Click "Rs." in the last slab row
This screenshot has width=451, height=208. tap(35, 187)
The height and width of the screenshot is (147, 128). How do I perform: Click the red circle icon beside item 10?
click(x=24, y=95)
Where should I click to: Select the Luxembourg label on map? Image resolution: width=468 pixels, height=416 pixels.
---
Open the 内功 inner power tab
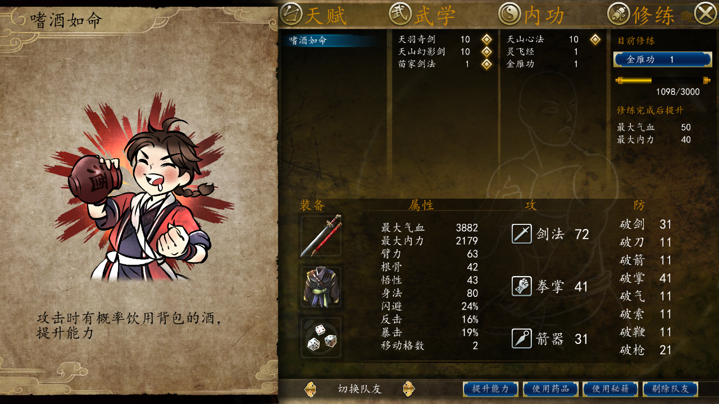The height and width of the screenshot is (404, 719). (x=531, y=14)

== THE PROBLEM ==
Would you please repeat exactly the lines above, starting at the line with "The height and width of the screenshot is (147, 128)." and stopping at the line with "Where should I", both included?

== COMPLETED EXERCISE ==
The height and width of the screenshot is (147, 128). How do I perform: Click the red circle icon beside item 10?
click(x=24, y=95)
Where should I click to: Select the Luxembourg label on map? Image resolution: width=468 pixels, height=416 pixels.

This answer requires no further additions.